473,404 Members | 2,187 Online
Bytes | Software Development & Data Engineering Community
Post Job

Home Posts Topics Members FAQ

Join Bytes to post your question to a community of 473,404 software developers and data experts.

How to find anomalous usage

My app contains utility meter usage. One of the things we have to deal with
is when a usage is clearly incorrect. Perhaps someone wrote the meter
reading down incorrectly or made a factor of 10 error when entering the
reading, etc. At other times the usage is zero or somehow was entered as a
negative number.

So I'm thinking about adding functionality to search for such anomalies. For
instance, show months where the meter reading is 25% higher than the average
for the prior 12 months. Or show months for a particular meter where there
is a difference of 20% between adjacent monthly usage. Here's a data example

Meter 5678

Jan-06 100
Feb-06 105
Mar-06 75
Apr-06 90
May-06 101
Jun-06 900
Jul-06 89
So you can see from this data that 900 is clearly incorrect and probably
should be 90. The 75 usage in Mar-06 would show up on a search where there
is a difference between adjacent months of 25% or more. We'll probably also
code the functionality to search for zero usage and negative usage.
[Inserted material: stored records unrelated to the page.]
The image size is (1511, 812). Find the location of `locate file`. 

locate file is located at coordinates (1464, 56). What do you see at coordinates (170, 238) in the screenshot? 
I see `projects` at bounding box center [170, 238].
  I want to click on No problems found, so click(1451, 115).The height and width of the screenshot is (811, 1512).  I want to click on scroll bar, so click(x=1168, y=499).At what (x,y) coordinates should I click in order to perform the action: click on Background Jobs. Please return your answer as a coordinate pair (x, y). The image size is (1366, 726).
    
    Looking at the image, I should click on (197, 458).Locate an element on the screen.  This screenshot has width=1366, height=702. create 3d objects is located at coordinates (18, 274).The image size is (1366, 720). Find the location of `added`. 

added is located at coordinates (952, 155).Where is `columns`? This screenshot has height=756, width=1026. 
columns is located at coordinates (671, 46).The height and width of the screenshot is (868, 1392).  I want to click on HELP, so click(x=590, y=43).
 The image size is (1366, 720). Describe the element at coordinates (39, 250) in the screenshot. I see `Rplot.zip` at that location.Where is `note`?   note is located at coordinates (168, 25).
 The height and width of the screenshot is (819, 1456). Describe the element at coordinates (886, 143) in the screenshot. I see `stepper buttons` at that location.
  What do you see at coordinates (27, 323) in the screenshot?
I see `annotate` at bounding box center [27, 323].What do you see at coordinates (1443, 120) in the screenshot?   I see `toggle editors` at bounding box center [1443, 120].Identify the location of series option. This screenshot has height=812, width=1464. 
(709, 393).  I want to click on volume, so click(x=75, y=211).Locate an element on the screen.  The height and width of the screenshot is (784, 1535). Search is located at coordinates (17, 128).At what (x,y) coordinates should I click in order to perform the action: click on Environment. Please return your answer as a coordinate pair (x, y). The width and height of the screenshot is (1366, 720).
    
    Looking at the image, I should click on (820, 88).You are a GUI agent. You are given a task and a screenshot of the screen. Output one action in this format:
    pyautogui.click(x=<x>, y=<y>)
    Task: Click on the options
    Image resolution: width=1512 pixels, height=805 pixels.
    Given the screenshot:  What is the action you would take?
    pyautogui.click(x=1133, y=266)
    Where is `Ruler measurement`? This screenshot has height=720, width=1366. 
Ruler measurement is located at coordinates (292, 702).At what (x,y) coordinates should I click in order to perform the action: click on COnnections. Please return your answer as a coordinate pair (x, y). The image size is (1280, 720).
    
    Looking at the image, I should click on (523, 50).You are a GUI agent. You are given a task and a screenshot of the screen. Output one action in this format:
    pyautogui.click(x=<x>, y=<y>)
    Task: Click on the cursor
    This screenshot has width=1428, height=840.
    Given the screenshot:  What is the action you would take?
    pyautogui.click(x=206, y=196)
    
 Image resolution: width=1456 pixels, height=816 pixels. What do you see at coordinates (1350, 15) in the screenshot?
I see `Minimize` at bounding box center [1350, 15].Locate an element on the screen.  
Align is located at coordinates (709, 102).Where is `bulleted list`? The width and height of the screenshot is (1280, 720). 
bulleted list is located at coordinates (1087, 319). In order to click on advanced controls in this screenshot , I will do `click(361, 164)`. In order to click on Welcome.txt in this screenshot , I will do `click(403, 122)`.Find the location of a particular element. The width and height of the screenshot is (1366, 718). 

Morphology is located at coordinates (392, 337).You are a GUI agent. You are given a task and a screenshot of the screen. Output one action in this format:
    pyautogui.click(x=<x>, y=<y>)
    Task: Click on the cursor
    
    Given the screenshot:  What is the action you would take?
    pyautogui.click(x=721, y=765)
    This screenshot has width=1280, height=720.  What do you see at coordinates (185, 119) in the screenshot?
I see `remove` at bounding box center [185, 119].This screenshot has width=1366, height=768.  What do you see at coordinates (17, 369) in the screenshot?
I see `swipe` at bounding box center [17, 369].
Bear in mind that we have several thousand meters and around a 100,000
monthly meter usages spanning several years.

I'm looking for an approach to implement this functionality. Searching row
by row through the tables would probably take a very long time. Is there a
clever way to handle this through SQL alone or mostly through SQL? Or does
anyone have any other suggestions? It would seem that this could be a very
slow process.
Thanks.

--
Message posted via AccessMonster.com
http://www.accessmonster.com/Uwe/For...ccess/200610/1

Oct 4 '06 #1
10 2058
On Wed, 04 Oct 2006 14:23:13 GMT, "rdemyan via AccessMonster.com"
<u6836@uwewrote:

I would compare the readings against a scaled version of the common
trend. The trend would be an average over all meters, showing for
example that the usage in winter months is higher than in summer
months. The scaling is to account for a larger home putting up higher
numbers than a smaller one.

I would not worry about speed until it's proven to be an issue.

-Tom.

>My app contains utility meter usage. One of the things we have to deal with
is when a usage is clearly incorrect. Perhaps someone wrote the meter
reading down incorrectly or made a factor of 10 error when entering the
reading, etc. At other times the usage is zero or somehow was entered as a
negative number.

So I'm thinking about adding functionality to search for such anomalies. For
instance, show months where the meter reading is 25% higher than the average
for the prior 12 months. Or show months for a particular meter where there
is a difference of 20% between adjacent monthly usage. Here's a data example

Meter 5678

Jan-06 100
Feb-06 105
Mar-06 75
Apr-06 90
May-06 101
Jun-06 900
Jul-06 89
So you can see from this data that 900 is clearly incorrect and probably
should be 90. The 75 usage in Mar-06 would show up on a search where there
is a difference between adjacent months of 25% or more. We'll probably also
code the functionality to search for zero usage and negative usage.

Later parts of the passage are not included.